May 24, 2011 Bookmark and Share

Townsend's plan protects voters, not politicians, during redistricting

Legislator calls for independent commission to draw new boundaries

LANSING - State Representative Jim Townsend (D-Royal Oak) today introduced legislation to take politics out of the redistricting process by putting an independent panel in charge of redrawing Michigan’s legislative boundaries in the future.

“The way that Michigan does redistricting right now is far from the transparent, fair and nonpartisan process that our residents deserve,” Townsend said. “Allowing legislators to draw their own districts is an egregious conflict of interest that violates Michigan voters’ rights to equal and effective representation. The only way to make the redistricting process equitable is to make it apolitical by putting an independent commission in charge. As we work to protect voters’ rights as much as possible this year, now is the time to create a system that will put voters first in the future.”

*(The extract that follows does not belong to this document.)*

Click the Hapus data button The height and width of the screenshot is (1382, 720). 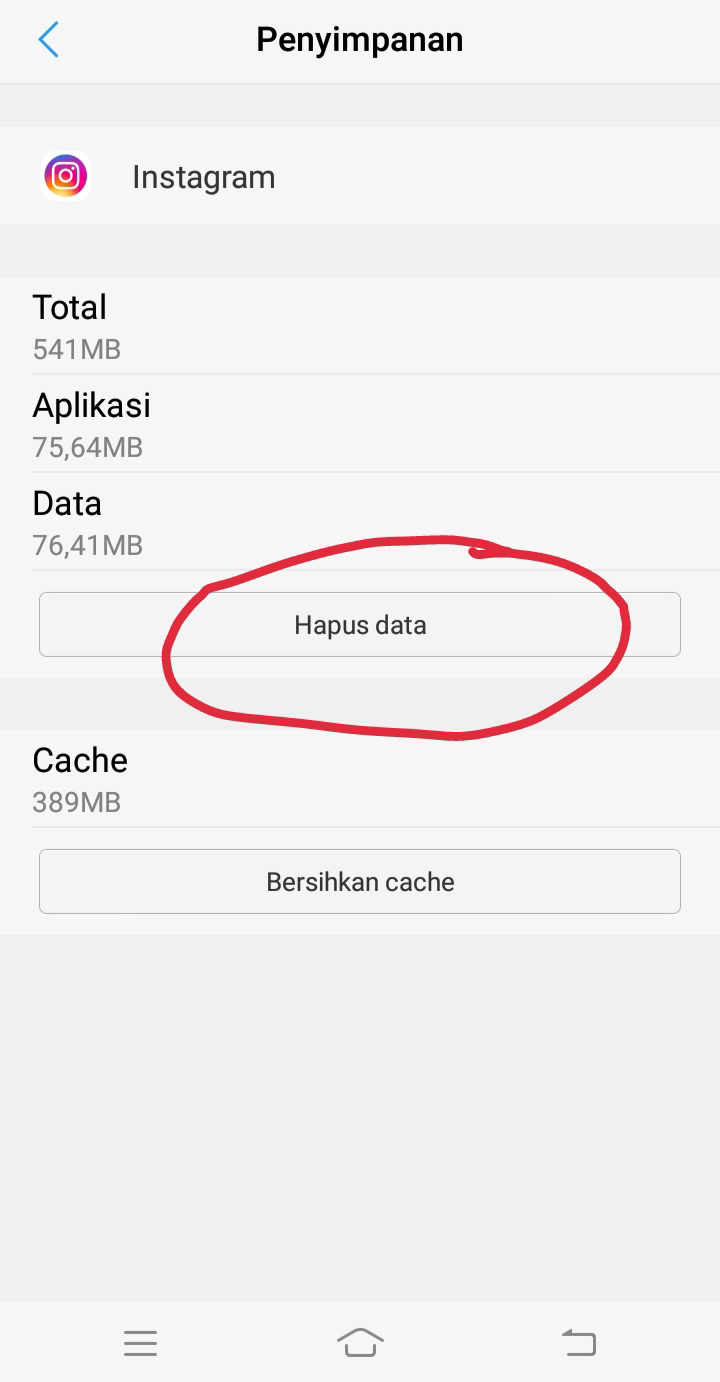tap(360, 625)
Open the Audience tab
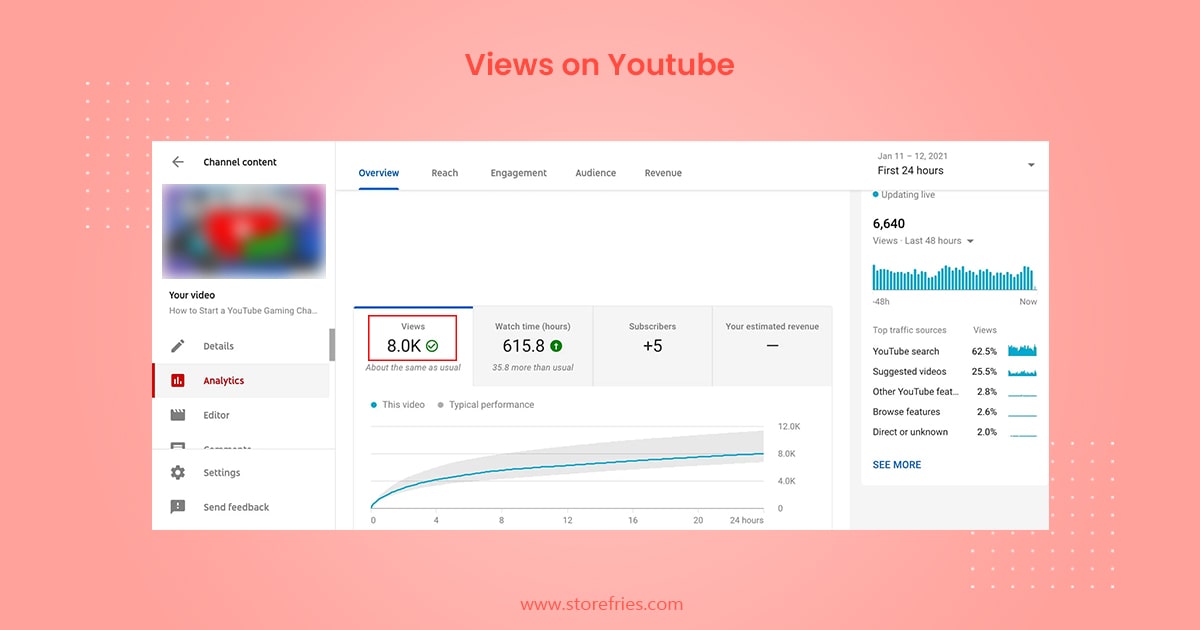 click(595, 173)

In Michigan, the Legislature is in charge of redistricting, which takes place every 10 years based on population shifts found in the U.S. Census. Michigan’s plan must be completed by Nov. 1. The majority party typically uses its power to redraw the lines in a way that favors its members, creating districts that are not truly politically competitive and thereby disenfranchising voters.

Townsend’s legislation calls for the creation of nine-member independent commission that would be subject to both the Open Meetings Act and the Freedom of Information Act. Members would be prohibited from receiving gifts or loans from PACs, lobbyists, unions, businesses and nonprofits.

Applications to join the commission would go through the Auditor General’s Office, which would appoint five members of the commission. The House Speaker, House Minority Leader, Senate Majority Leader and Senate Minority Leader would each choose one member to round out the panel.

Among those ineligible to apply would be elected officials; state contractors or their employees; registered lobbyists; employees of a partisan caucus or political party; and employees of an organization that is prohibited from giving gifts or loans to the commission and its members.

“For too long, Michigan’s redistricting process has allowed politicians to pick their voters, instead of the other way around,” said Christina Kuo, executive director of Common Cause Michigan.

“Rep. Townsend’s bill puts Michigan at the forefront in a movement to change the status quo and give citizens the power to draw the lines for their legislative districts. I hope Rep. Townsend’s colleagues in the House and Senate will follow his example and put the well-being of Michigan’s communities first before their own personal political interests.”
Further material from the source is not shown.